J’ai déjà commencé à répondre à votre question. Je ne sais pas si Fanon était beaucoup lu en Tunisie avant janvier 2011. En Egypte, je crois davantage. Mais il y a une rencontre entre la pensée de Fanon et les soulèvements actuels dans lesquels il s’agit de ne plus avoir peur, de sortir de l’asservissement à un pouvoir qu’il faut bien dire dictatorial, corrompu, dans lequel l’homme du peuple est privé de parole citoyenne et est traité comme un objet et non comme un sujet, comme un individu à part entière. Liberté, dignité, égalité sont les maîtres mots entendus. Oui, il y a rencontre avec la pensée de Fanon. Le contexte post-colonial dites-vous ? On y constate, de part et d’autre de la Méditerranée, l’exclusion des «sans», sans travail, sans droit à un logement ou encore exclus comme étrangers au nom d’un terrible réflexe identitaire : une origine Une, une histoire Une, une identité Une. Dans ce contexte, relire Fanon ouvre la voie aux jeunes générations qui étouffent dans ce carcan. Fanon disait que la «décolonisation de l’être» doit continuer à se poursuivre même après les indépendances.
- Vous êtes née à Alger, vous avez milité pour l’indépendance de ce pays et vous entrez en Algérie avec un visa. 50 ans après la disparition de Frantz Fanon, que reste-t-il de «fanonien» dans l’Algérie de 2011, Alice Cherki ?
Je ne suis pas très douée pour parler de ma personne. Toutefois je précise que lors du vote du code de la nationalité au lendemain de l’indépendance, en 1963, n’étant pas musulmane, il m’a été demandé de faire cette demande de nationalité algérienne en faisant état des services rendus à la lutte pour l’indépendance et en renonçant à ma nationalité française.
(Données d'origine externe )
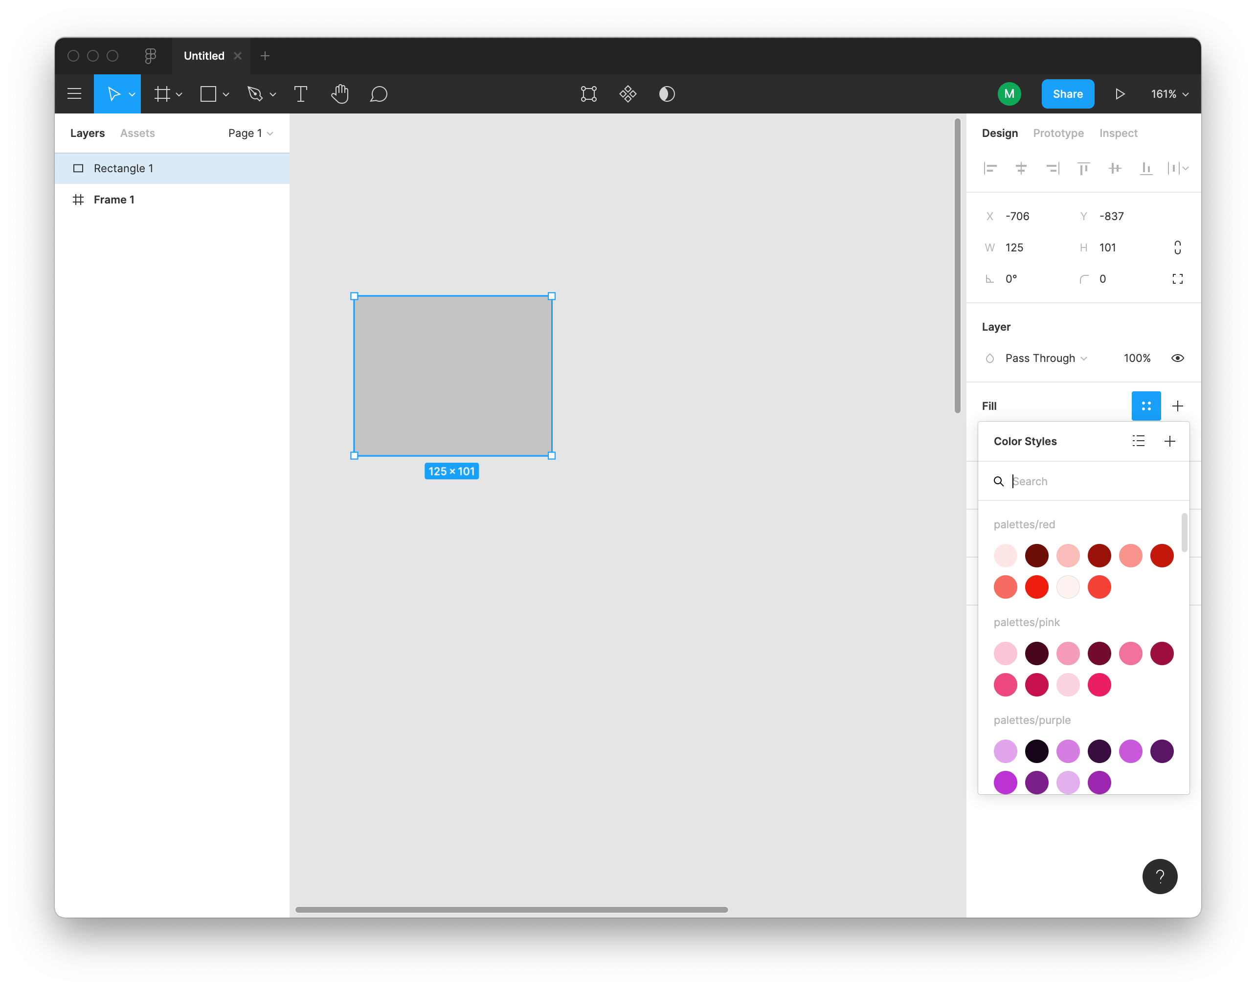Click the Edit object icon in toolbar

tap(588, 94)
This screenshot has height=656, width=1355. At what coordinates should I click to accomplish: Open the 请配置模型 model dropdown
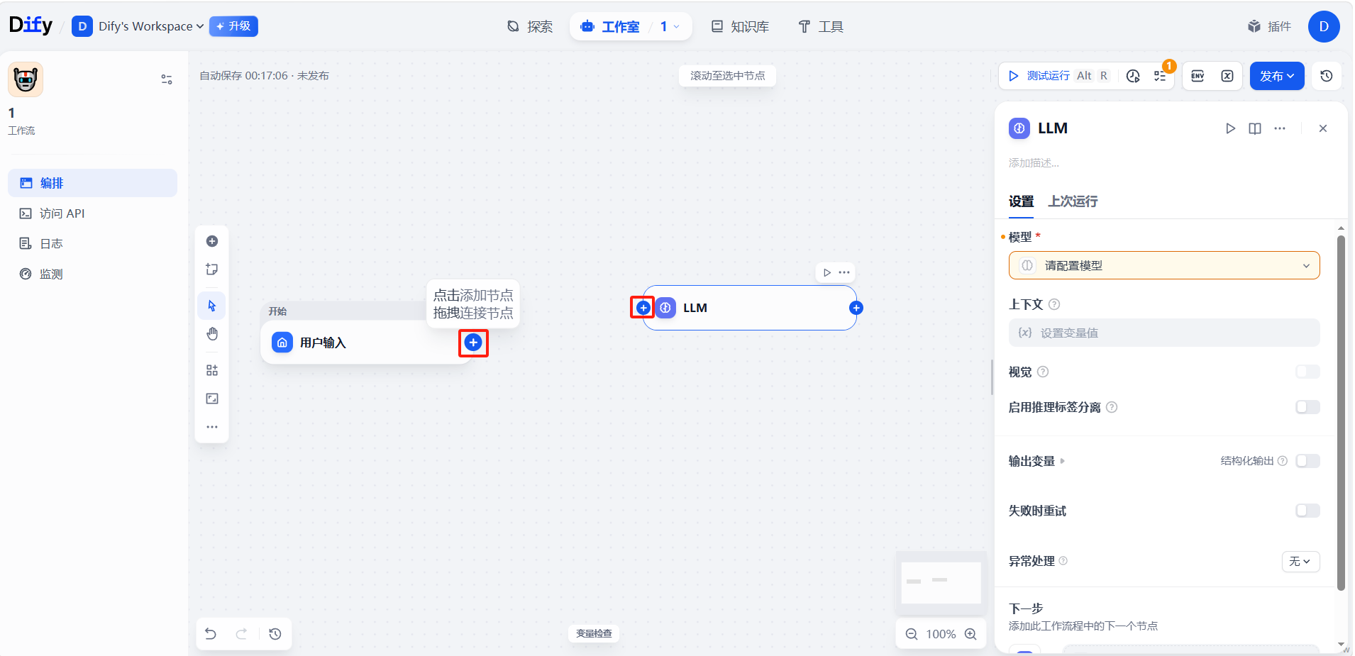pyautogui.click(x=1163, y=266)
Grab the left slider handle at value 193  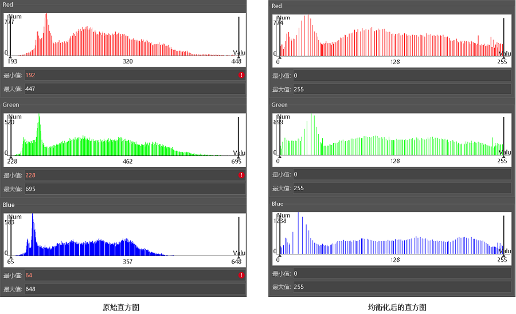point(10,56)
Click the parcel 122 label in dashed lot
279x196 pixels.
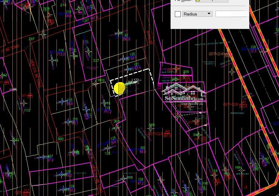coord(135,81)
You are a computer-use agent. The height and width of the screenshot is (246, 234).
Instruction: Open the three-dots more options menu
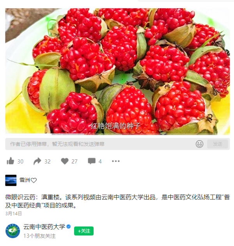[116, 161]
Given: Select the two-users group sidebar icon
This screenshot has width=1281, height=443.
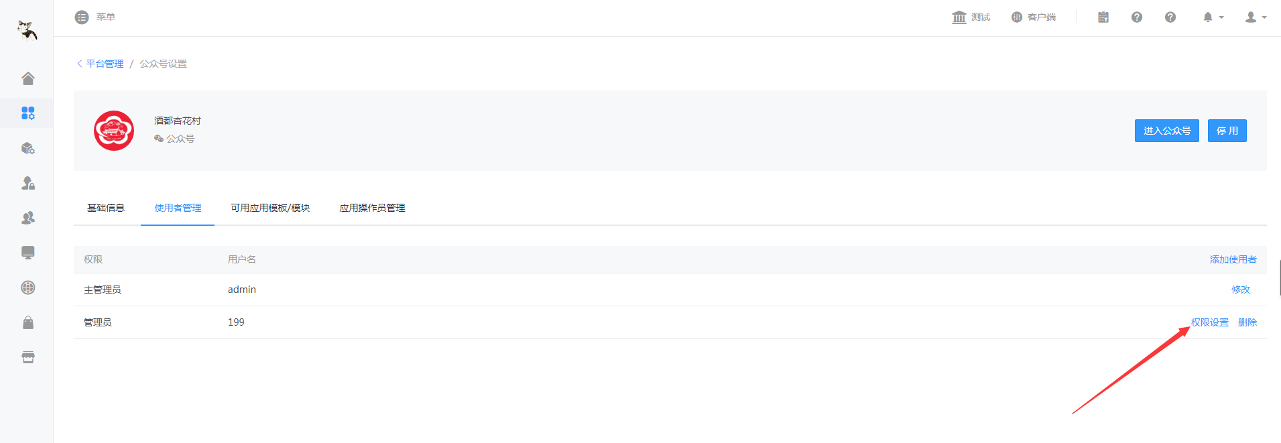Looking at the screenshot, I should coord(27,218).
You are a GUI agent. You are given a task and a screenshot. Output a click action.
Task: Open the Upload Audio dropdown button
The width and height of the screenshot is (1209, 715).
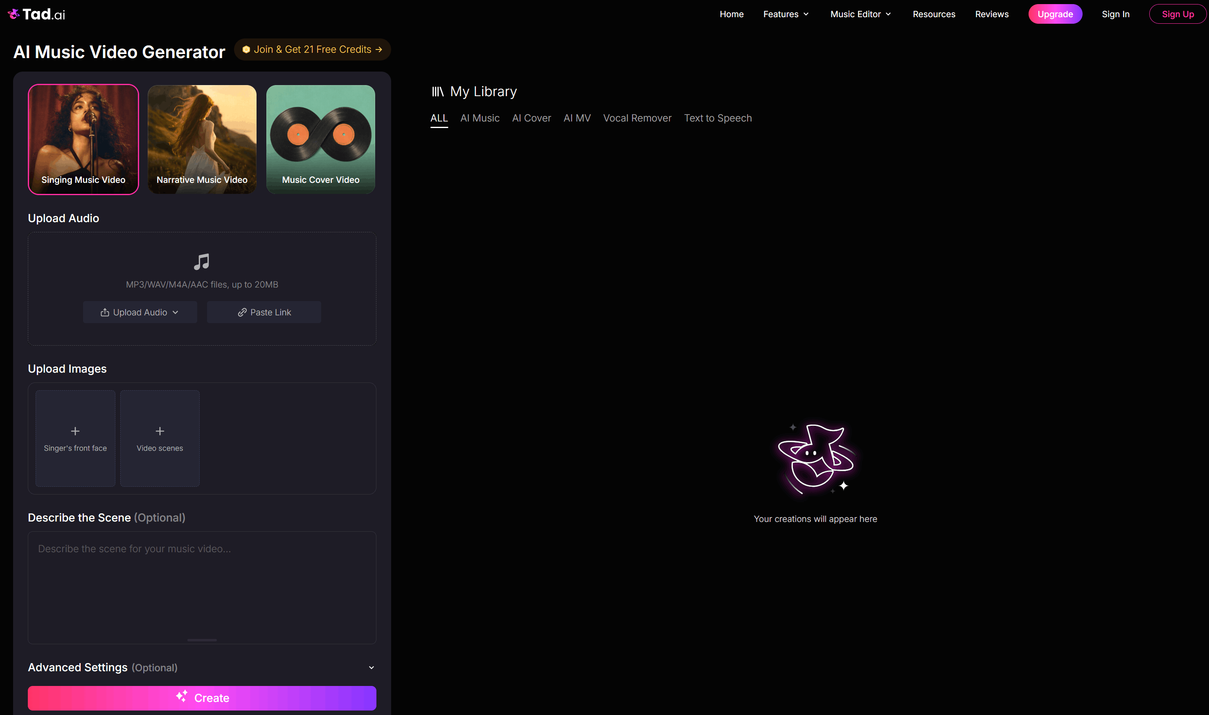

Je n’ai pas voulu me soumettre à cette injonction, mes ancêtres étant depuis plus de 2000 ans en Algérie. Depuis, il ne m’a jamais été proposé de la demander ! Que reste-il de Fanon ? Peut-être est-ce à vous de me le dire. Je vais vous répondre par une supposition sous forme de boutade : une vague sourde, assourdie, mais profonde. Quelque chose qui ressemblerait aux «indignés». Il y a aussi des Algériens et des Algériennes marqués par sa présence et par son œuvre, comme en témoigne un livre qui vient de sortir : Frantz Fanon et l’Algérie – Mon Fanon à moi.